• **Consigne**:
Ajoutez 40 à chaque coordonnée des réponses et réécrivez toutes les lignes, demandes comprises, depuis celle qui contient « Click the 'Ligase' text label » jusqu'à la fin des enregistrements.

---- Enregistrements affichés

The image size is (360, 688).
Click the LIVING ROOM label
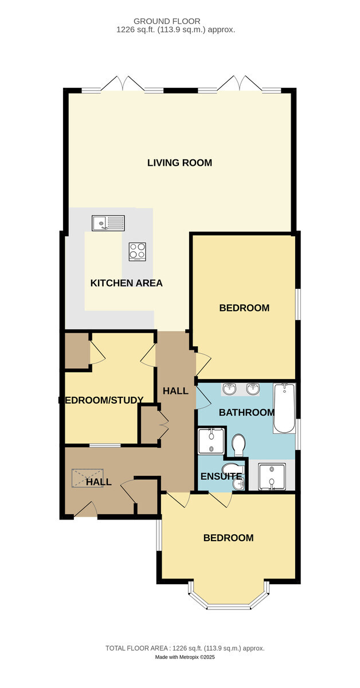tap(179, 162)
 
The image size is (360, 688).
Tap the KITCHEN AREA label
tap(126, 283)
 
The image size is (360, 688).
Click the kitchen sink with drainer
tap(108, 223)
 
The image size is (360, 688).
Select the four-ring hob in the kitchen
tap(138, 252)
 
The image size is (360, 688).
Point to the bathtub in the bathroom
tap(284, 408)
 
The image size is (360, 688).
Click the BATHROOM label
tap(246, 412)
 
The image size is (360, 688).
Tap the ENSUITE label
tap(221, 476)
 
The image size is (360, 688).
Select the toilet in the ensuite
tap(233, 469)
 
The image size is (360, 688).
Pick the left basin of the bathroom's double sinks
tap(229, 389)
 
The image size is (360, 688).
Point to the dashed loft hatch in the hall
tap(88, 478)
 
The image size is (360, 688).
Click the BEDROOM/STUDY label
tap(101, 400)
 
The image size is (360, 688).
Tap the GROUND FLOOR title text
tap(167, 21)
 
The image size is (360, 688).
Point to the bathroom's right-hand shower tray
tap(272, 476)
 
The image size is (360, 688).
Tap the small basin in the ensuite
tap(238, 484)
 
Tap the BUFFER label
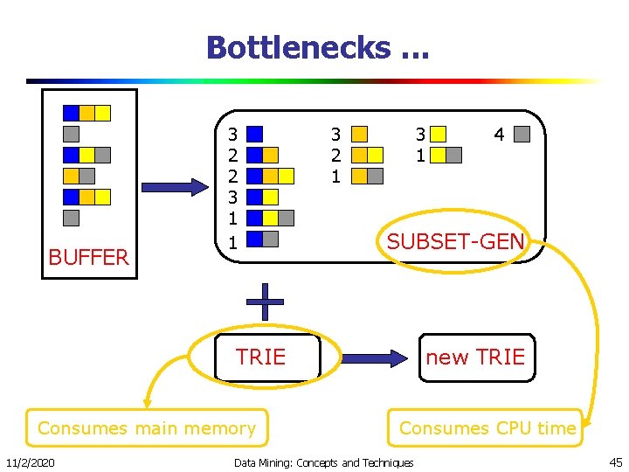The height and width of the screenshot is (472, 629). coord(88,257)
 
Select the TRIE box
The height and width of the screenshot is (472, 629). coord(260,357)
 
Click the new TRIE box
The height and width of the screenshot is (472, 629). coord(475,357)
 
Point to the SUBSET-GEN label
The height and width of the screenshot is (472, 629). coord(455,241)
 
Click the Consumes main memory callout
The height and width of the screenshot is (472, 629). coord(147,428)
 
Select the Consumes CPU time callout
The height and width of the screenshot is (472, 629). coord(487,428)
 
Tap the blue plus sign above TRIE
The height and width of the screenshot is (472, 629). coord(264,302)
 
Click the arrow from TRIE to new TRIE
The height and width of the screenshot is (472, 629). coord(374,357)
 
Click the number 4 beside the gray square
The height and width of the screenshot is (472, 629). coord(499,135)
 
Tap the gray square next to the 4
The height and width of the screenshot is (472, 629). coord(522,135)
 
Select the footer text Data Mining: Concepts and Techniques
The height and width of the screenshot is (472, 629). coord(324,462)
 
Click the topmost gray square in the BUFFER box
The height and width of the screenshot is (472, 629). coord(72,135)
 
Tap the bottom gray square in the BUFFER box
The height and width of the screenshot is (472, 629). coord(72,218)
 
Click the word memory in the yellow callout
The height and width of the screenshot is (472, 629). coord(218,428)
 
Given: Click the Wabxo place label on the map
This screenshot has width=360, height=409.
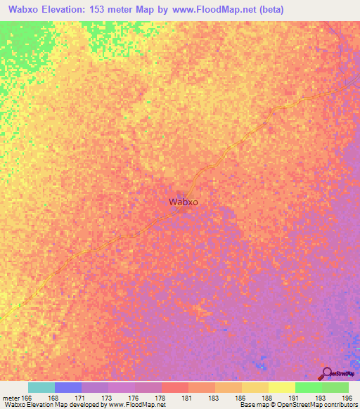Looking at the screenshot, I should pyautogui.click(x=184, y=202).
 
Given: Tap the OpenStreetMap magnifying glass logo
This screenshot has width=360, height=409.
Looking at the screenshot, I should pyautogui.click(x=325, y=373).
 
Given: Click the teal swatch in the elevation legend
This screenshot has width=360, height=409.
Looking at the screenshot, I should pyautogui.click(x=41, y=387).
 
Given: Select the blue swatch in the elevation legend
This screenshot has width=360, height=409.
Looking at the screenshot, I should pyautogui.click(x=68, y=387).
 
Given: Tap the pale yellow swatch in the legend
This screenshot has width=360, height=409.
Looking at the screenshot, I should pyautogui.click(x=282, y=387).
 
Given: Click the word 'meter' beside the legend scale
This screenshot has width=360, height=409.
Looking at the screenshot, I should pyautogui.click(x=11, y=398).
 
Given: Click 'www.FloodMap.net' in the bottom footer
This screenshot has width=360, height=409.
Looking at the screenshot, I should pyautogui.click(x=137, y=405).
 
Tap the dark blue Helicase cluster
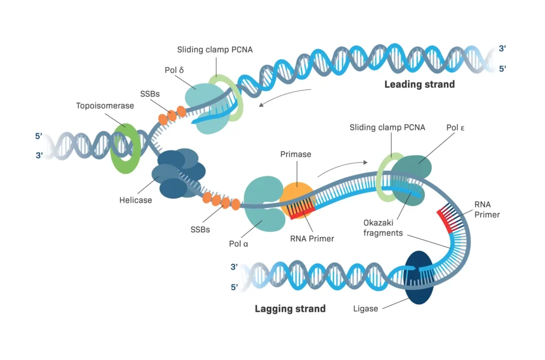tap(178, 172)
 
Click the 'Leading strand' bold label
tap(419, 84)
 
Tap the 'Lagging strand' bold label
tap(290, 308)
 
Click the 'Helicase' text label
tap(136, 200)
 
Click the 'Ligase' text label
tap(366, 308)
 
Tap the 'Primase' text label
tap(295, 154)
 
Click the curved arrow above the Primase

--------

• **Réponse attendue**:
Click the 'Ligase' text label
tap(406, 348)
 
Tap the 'Primase' text label
tap(335, 194)
 
Click the curved arrow above the Primase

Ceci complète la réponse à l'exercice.